7.T2D和OP中miRNA的鉴定和分析
通过评估正常样本和T2D样本之间的差异表达谱,发现60个miRNA与T2D相关(图 6A、B)。同样,通过分析正常样本和OP样本之间的差异表达谱,确定了与OP相关的60个miRNA(图 6C、D)。

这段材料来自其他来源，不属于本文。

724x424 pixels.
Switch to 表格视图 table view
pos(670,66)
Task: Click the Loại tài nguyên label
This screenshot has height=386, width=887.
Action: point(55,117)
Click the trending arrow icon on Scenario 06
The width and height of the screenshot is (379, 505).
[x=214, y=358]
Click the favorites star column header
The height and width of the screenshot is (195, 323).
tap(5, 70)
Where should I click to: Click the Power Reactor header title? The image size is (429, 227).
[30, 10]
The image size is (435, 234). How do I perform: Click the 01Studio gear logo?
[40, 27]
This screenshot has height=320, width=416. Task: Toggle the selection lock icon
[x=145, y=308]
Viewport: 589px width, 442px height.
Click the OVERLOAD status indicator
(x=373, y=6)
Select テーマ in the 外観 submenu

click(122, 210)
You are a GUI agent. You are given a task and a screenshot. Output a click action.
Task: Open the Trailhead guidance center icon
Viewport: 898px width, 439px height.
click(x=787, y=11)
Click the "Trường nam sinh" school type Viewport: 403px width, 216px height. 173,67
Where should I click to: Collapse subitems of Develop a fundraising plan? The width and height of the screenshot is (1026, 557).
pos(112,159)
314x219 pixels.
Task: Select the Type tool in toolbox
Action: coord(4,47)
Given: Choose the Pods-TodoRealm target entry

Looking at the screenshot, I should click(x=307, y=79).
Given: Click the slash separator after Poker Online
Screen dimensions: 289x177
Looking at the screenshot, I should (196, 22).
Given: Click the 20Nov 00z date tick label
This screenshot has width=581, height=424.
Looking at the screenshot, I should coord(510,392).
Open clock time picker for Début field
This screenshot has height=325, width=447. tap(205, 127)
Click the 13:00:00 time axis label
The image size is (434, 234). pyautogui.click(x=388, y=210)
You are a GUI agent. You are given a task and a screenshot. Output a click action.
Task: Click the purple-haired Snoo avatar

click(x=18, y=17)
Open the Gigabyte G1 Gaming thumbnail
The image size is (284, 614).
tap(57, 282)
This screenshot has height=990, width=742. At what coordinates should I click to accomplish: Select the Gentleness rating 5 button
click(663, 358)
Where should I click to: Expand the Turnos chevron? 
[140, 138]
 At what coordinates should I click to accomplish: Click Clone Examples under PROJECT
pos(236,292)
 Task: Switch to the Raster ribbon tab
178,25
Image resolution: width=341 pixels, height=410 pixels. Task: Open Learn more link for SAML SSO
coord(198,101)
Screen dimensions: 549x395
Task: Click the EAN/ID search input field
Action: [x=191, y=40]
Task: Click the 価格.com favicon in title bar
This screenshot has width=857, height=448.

8.T2D和OP中共享miRNA靶基因网络的鉴定与分析
基于GEO数据库,我们获得了这些共有miRNA在疾病中的表达数据。结果显示,在T2D中,18个miRNA表达上调,21个miRNA表达下调。在OP中,183个miRNA表达上调,86个miRNA表达下调。值得注意的是,有6个miRNA在T2D和OP中重叠:hsa-miR-181c-5p、hsa-miR-29b-3p、hsa-miR-150-5p和hsa-miR-5003-3p。在T2D中,miRNA靶向了833个mRNA,而在OP中,iRNA靶向了2394个mRNA。在6个重叠的miRNAs中,PDIA6和SLC16A1这两个基因是靶标。因此,我们构建了一个由6个miRNA和38个mRNA组成的全面的miRNA-mRNA网络(图 7A),以及一个交互作用图来说明35个靶基因之间的关系(图 7B)。最后,建立了一个PPI网络来分析35个靶基因(图 7C)。

9.T2D患者体内PDIA6和SLC16A1的表达分析
为了研究PDIA6和SLC16A1在糖尿病中的意义,我们检测60例T2D患者和60例健康对照者的血液标本中PDIA6和SLC16A1的表达。qRT‐PCR分析显示,与健康志愿者相比,糖尿病患者PDIA6和SLC16A1 mRNA水平显著上调(图8A,B)。此外,我们发现PDIA6和slc16a1的表达与血糖水平之间存在正相互作用(图8C,D)。

10.PDIA6和SLC16A1抑制胰岛素分泌和胰腺β细胞系的增殖
为了阐明这些基因的功能作用,我们在MIN6细胞中过表达或沉默PDIA6和SLC16A1。转染PDIA6和SLC16A1质粒或siPDIA6和siSLC16A1后,与各自的对照组相比,PDIA6和SLC16A1的表达分别显著上调或下调(图9A)。值得注意的是,与siPDIA6#1和siSLC16A1#1相比,siPDIA6#2和siSLC16A1#2的效率更高,因此可以用于后续的实验。过表达PDIA6和SLC16A1可显著抑制MIN6细胞集落的形成,而抑制PDIA6和SLC16A1表达可逆转这种作用(图9B)。此外,CCK‐8实验显示,与对照组相比,上调PDIA6和SLC16A1的表达可显著抑制MIN6细胞的增殖,而抑制PDIA6和SLC16A1的表达则表现出相反的效果(图9C)。流式细胞术分析显示,过表达PDIA6和SLC16A1增加了MIN6细胞的凋亡率,而低表达PDIA6和SLC16A1则产生相反的效果(图9D)。最后,我们观察到,与对照组相比,PDIA6和SLC16A1的过表达显著降低了暴露于葡萄糖的MIN6细胞的胰岛素分泌水平。相反,抑制PDIA6和SLC16A1的表达可显著增加胰岛素分泌(图9E)。由此可见,下调PDIA6和SLC16A1的表达可促进胰腺β细胞系的胰岛素分泌和增殖。